Work instructions: Reproduce, word for word, the part of the data that opens with the line containing "You are a computer-use" and closes with the line containing "tap(224, 270)", both of those lines included. Omit the pictures from your answer.

Records provided:
+ + + + + + +
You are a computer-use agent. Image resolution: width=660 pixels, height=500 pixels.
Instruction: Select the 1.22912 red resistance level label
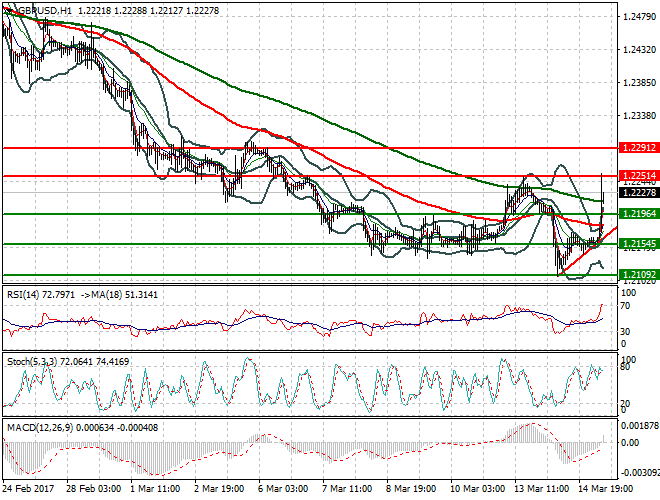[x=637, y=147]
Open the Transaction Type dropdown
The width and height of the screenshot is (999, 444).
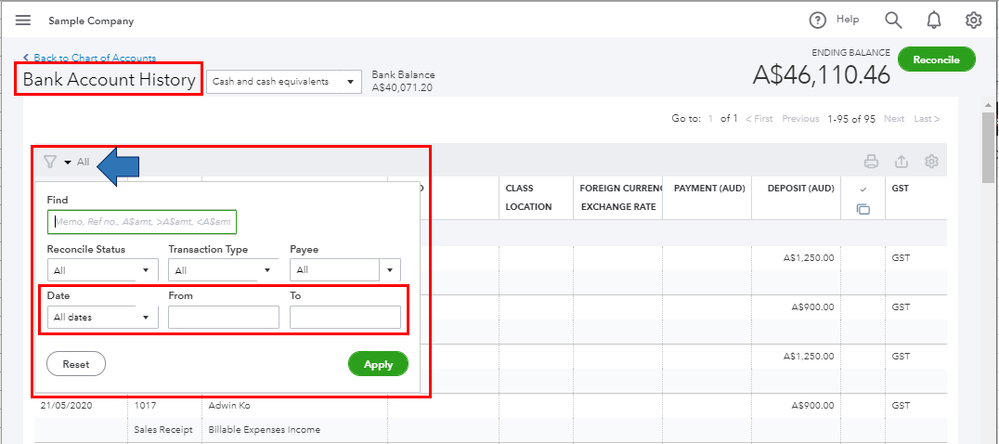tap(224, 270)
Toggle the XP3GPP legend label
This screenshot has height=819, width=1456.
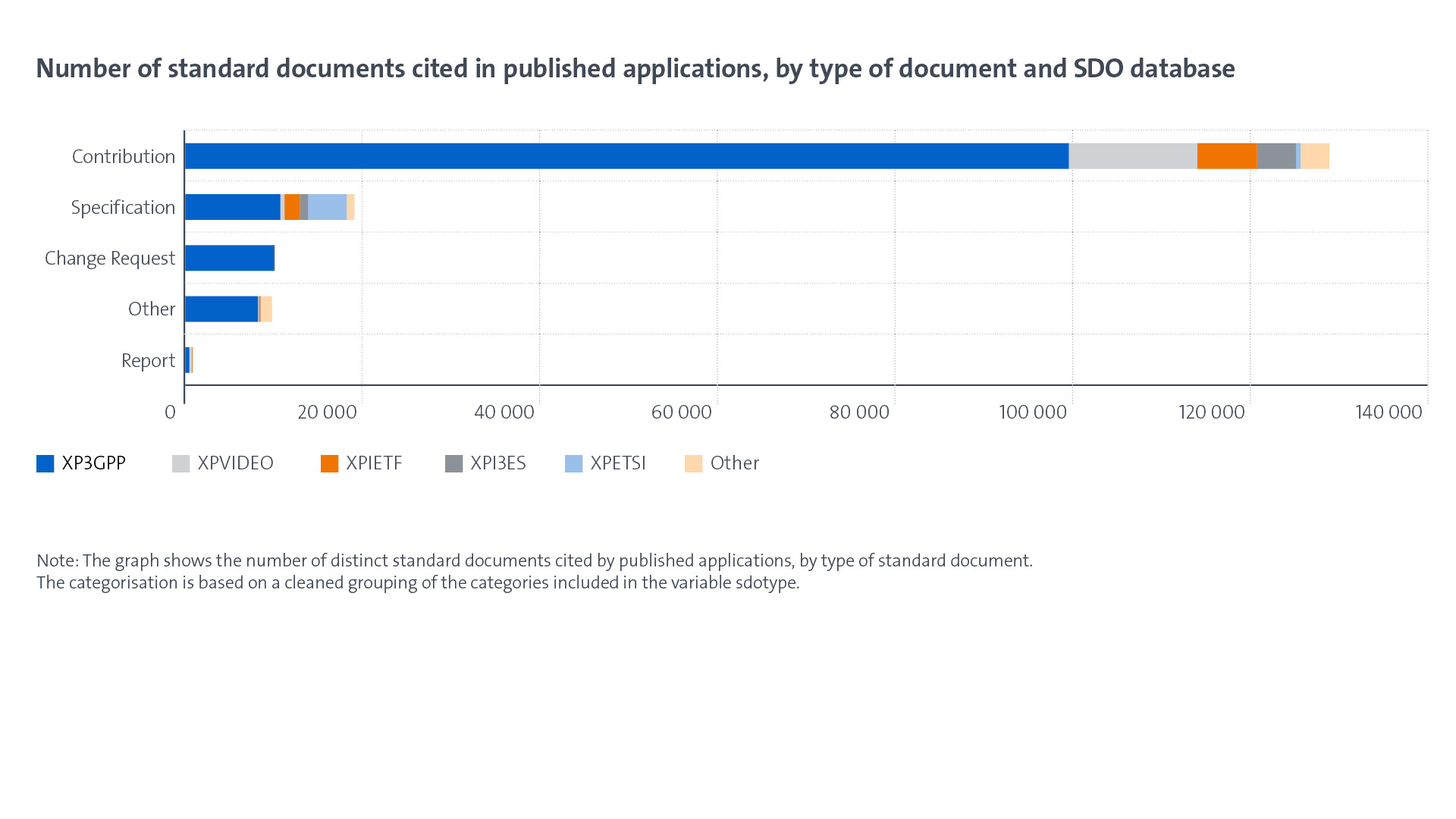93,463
+ + + + + + +
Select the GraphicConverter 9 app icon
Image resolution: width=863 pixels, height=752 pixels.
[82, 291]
+ + + + + + +
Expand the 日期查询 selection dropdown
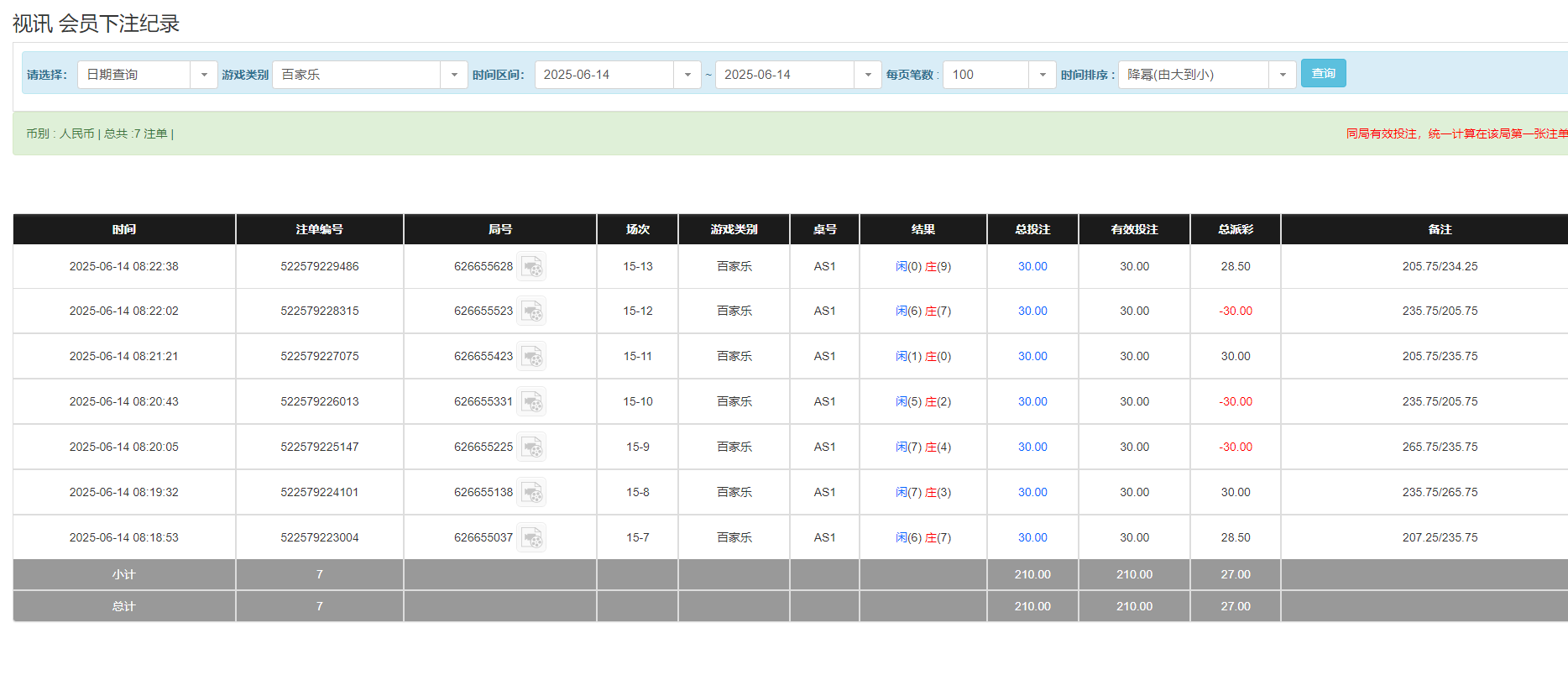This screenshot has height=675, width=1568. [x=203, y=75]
+ + + + + + +
Task answer:
You are a computer-use agent. Image resolution: width=660 pixels, height=500 pixels.
Instruction: Select the 1.22912 red resistance level label
[x=637, y=147]
Open the Transaction Type dropdown
The width and height of the screenshot is (999, 444).
tap(224, 270)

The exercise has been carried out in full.